Никита вдруг подумал, что он не на отмели, а на каменно-пе- ресохшем дне реки общей крови. Кровь (вода), возможно, протекала там в незапамятной (юрской) эпохе. На нее, возможно, тупо (как германцы в шкурах на Колизей) смотрели с берега сухопутные динозавры, возможно тиранозавры. Другие динозавры птеродактили пролетали над ней на перепончатых крыльях. И, наконец, третьи ихтиозавры сидели в реке, выставив наружу спины с перепончатыми, как вееры, аккумулирующими солнечное тепло гребнями. Но река давно и бесследно растворилась во времени, кристаллизовалась рубиновыми вкраплениями в прибрежных скалах, виртуально сканировалась в зрачках канувших в слепые нефтяные горизонты динозавров. Отчего-то пришли на ум Кремлевские звезды. Как высоко, подумал Никита, вознеслась, воссияла над миром окаменевшая кровь.
Мысли бродили в голове, как стадо вольных баранов.
Чем дольше Никита над всем этим размышлял, тем отчетливее уверялся, что должно быть что-то, во имя чего происходит то, что происходит, и что в этом «что-то» странно, если не сказать противоестественно, соединились Кремлевские звезды и овальные отцовские ботинки, «Прогрессивный гороскоп» вкупе с «Третьей стражей», «Натальной картой», «Солнечной революцией» и богиня прохладных вод Сатис, мумифицированные в подземных нефтяных горизонтах динозавры и седая прядь на виске Саввы, метеорит, убивший старуху, и шумящие за окном листья, неурочное октябрьское тепло и облитый солнечной глазурью дельфин, некогда взлетевший над крымской скалой, яко птица. Все, что видел и слышал, о чем думал и не думал Никита, без видимой тесноты (и смысла) вмещалось в это «что-то». Так легко и непроблемно вмещаются в любой (даже и крайне тесный) карман любые (иногда весьма немалые) объемы денег.

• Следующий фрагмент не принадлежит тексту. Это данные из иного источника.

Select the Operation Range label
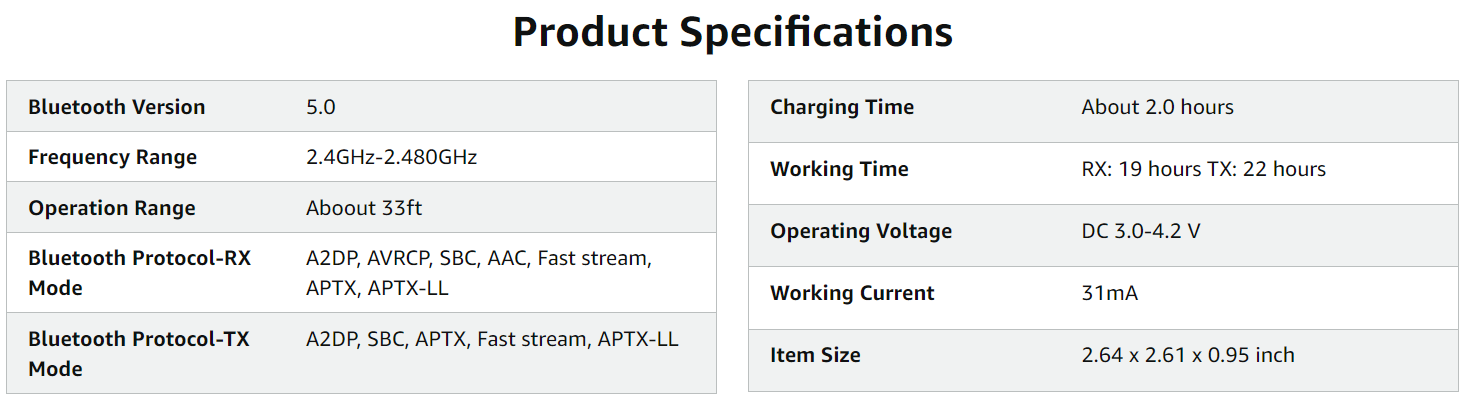 click(112, 208)
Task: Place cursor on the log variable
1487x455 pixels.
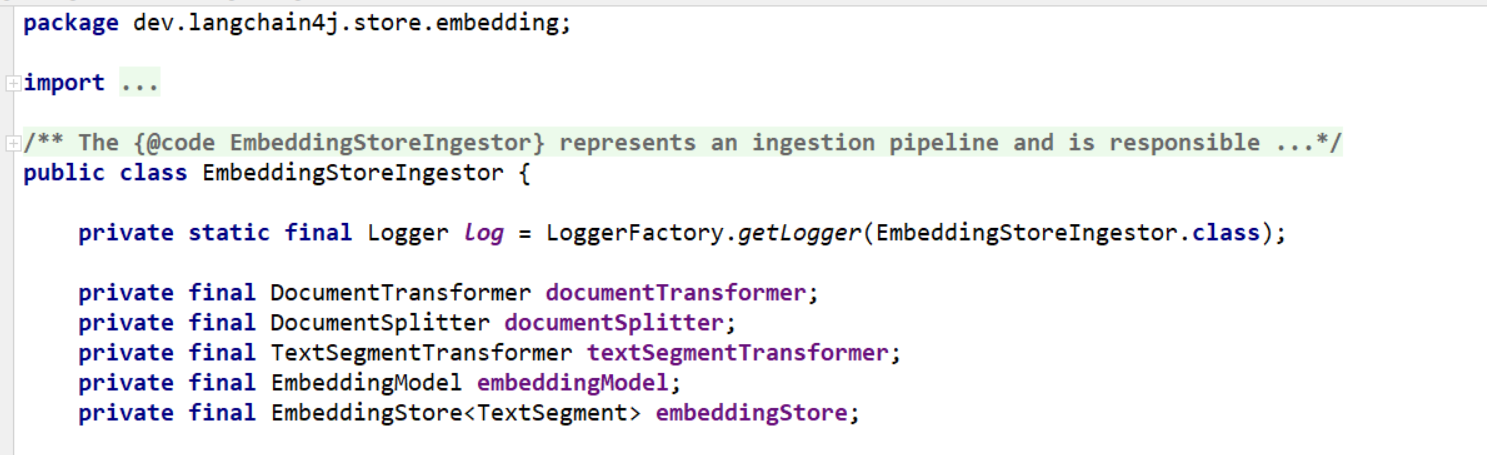Action: click(x=484, y=233)
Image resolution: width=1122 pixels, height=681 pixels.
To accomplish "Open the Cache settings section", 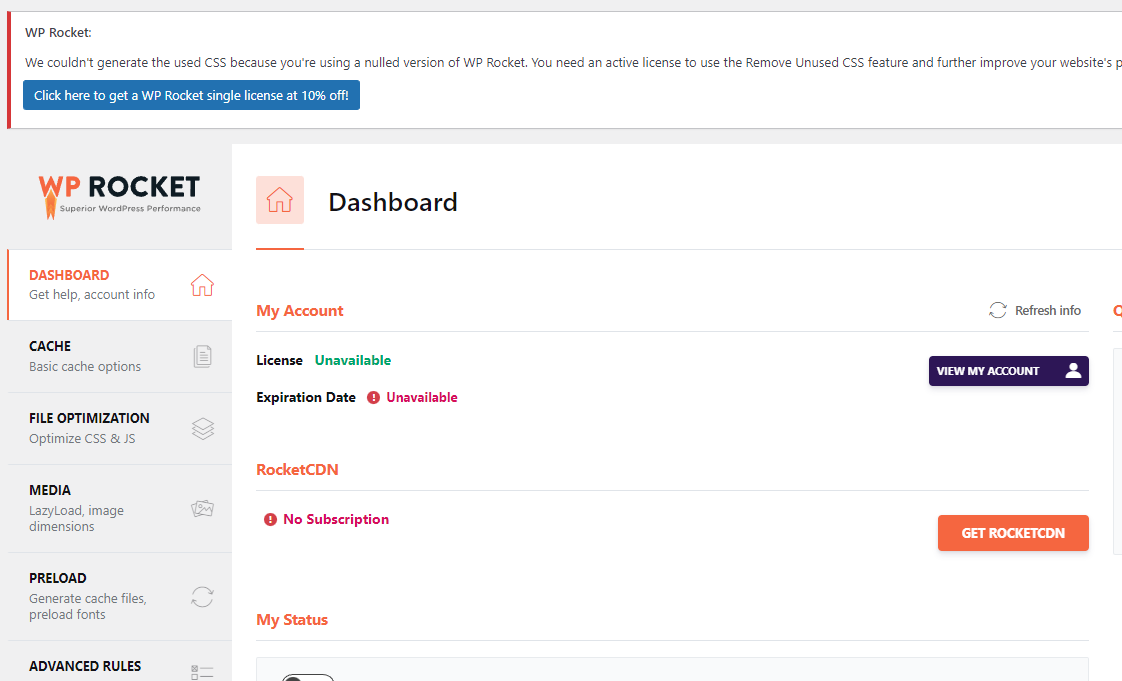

Впрочем, он был вынужден признать, что, вполне возможно, данное «что-то» всего лишь ничто, как это частенько случается в жизни. Собственно, подумал Никита, кто станет спорить с тем, что жизнь странный кафкианский «Процесс», в процессе которого человек тщится превратить ничто в нечто, чтобы в конечном итоге получить еще большее (если количественные показатели тут уместны), так сказать, абсолютное ничто.
Он закрыл глаза, желая (по методу Саввы) узнать, что есть национальная идея (мелькнула нехорошая мыслишка, что она как раз и есть ничто, упорно превращаемое в нечто) и увидел летящую в небе сквозь ночной дождь дельтапланеристку.